Kode ini tidak ditulis oleh para filsuf. Tapi mereka tetap berada di dalam ruang server.
Ini bukanlah infiltrasi metaforis. Perusahaan AI besar sedang merekrut PhD dalam bidang filsafat. Gaji besar. Opsi saham. Tawaran itu terlalu bagus untuk ditolak. Jonathan Birch dari LSE menyatakan secara blak-blakan: Perusahaan-perusahaan AI telah menjadi lapangan kerja utama bagi lulusan filsafat. Ini adalah pengurasan otak yang sangat besar.
Karya akademis selama puluhan tahun tentang rasionalitas, prinsip moral, dan definisi pemikiran tiba-tiba memiliki nilai pasar. Tiba-tiba.
Salah satu deskripsi pekerjaannya berbunyi: penyelarasan. Lainnya: keandalan. Mereka bertugas menjaga model agar tidak meledak—atau memberi tahu pengguna cara membuat bom.
Upaya awal untuk menyelamatkan diri sangatlah kikuk. Pagar pembatas berwarna hitam-putih. Jangan sebutkan bahan peledak. Mudah pecah. Seperti perisai kertas. Para model belajar menari sesuai aturan. Untuk menemukan celah. Sekarang pendekatannya lebih dalam. Itu bersandar pada filsafat. Tentang definisi benar dan salah yang berbeda-beda dan berantakan.
Shane Glackin di Exeter mencatat bahwa masalahnya bersifat struktural. Jika Anda membiarkan suatu model melanggar satu aturan, ia akan melanggar semuanya. Mengapa? Tautan semantik dalam data pelatihan menyatukan konsep. Hal-hal baik berada di dekat hal-hal baik. Hal-hal buruk dekat dengan hal-hal buruk. Anda mendorong batas setelah model melakukan ekstrapolasi. Itu meluncur.
“Sebagai ahli etika, kami mencoba memetakan bentuk ‘baik’ dan ‘buruk’. Tampaknya itulah yang dilakukan LLM.”
Glackin melihat cermin di sini. Mesin tersebut melakukan analisis yang biasa kami klaim sebagai sesuatu yang unik bagi manusia.

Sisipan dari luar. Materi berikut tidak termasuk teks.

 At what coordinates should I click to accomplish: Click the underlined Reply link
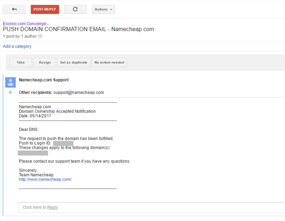pos(52,207)
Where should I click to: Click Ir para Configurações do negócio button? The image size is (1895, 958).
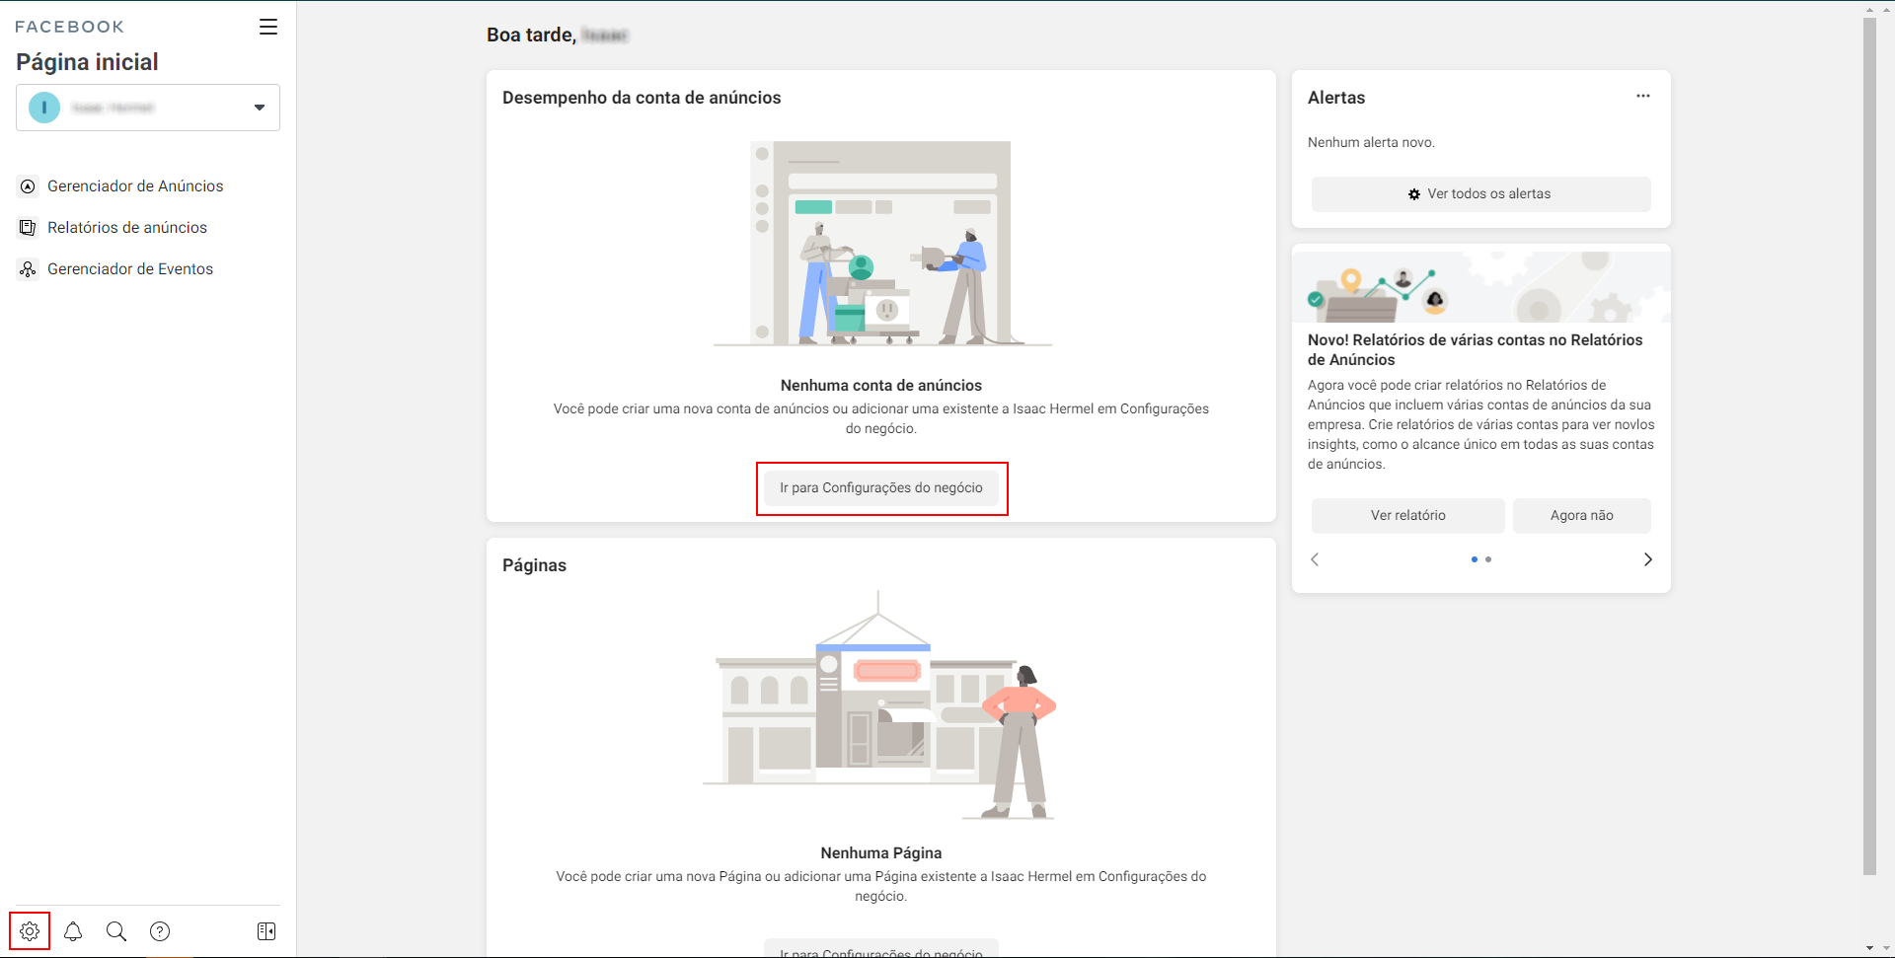(x=881, y=488)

Atau uniknya akademis.
Ada juga pekerjaan lain untuk para pemikir ini. Halusinasi. Bias. Metrik kinerja. Tapi yang besar? Kesadaran. Bisakah perangkat lunak merasakan? Apakah ada rasanya menjadi sebuah algoritma? Para filsuf telah merenungkan hal ini selama berabad-abad. Sekarang seseorang membayar mereka untuk menjawabnya sebelum peluncuran.
Apa yang dilakukan pikiran? Bagian mana dari proses tersebut yang dapat ditiru?
Mahrad Almotahari mengingatkan kita pada akarnya. Alan Turing menerbitkan tesnya yang terkenal di Mind sebuah jurnal filsafat. Bukan Ilmu Komputer Triwulanan. Garis-garisnya selalu buram.
Jumlah perekrutan tidak jelas. Aaron Kagan memindai iklan pekerjaan. Jumlah kata kunci yang naif menunjukkan bahwa 26 persen peran melibatkan etika atau keselamatan AI. Singkirkan standar perusahaan. Jumlahnya menurun. Sampai lima persen. Hanya sebagian kecil yang benar-benar memerlukan pengangkatan filosofis yang berat.
Tetap saja ketertarikan itu nyata.
Almotahari skeptis terhadap jawaban kesadaran. Menurutnya nilainya terletak pada penerjemahan. Insinyur berbicara matematika. Para filsuf berbicara tentang makna. Seseorang perlu menjembatani kesenjangan tersebut. Untuk menjelaskan apa yang diwakili oleh suatu fitur, bukan sekadar cara penghitungannya. Dari deskripsi teknis hingga representasional.
Tapi ada jebakan.
“Perusahaan mempunyai harapan… dan mereka mempunyai kekuatan untuk mendukung siapa yang memberikan argumen yang baik.”
Birch khawatir tentang bias. Jika industri mendanai pekerjaan tersebut, mereka mungkin secara halus akan menentukan kesimpulannya. Mereka menginginkan jawaban yang sesuai dengan timeline produk. Mereka mungkin tidak menginginkan kenyataan pahit.
Dia menyesal kita tidak memecahkan teka-teki ini lebih awal. Tentang agensi. Tentang moralitas. Kami punya waktu. Kami menyia-nyiakannya. Sekarang yang paling mendesak adalah kecerdasan buatan. Jam terus berdetak. Dan jawabannya masih berupa hantu di dalam mesin.
Menunggu definisi yang mungkin belum ada.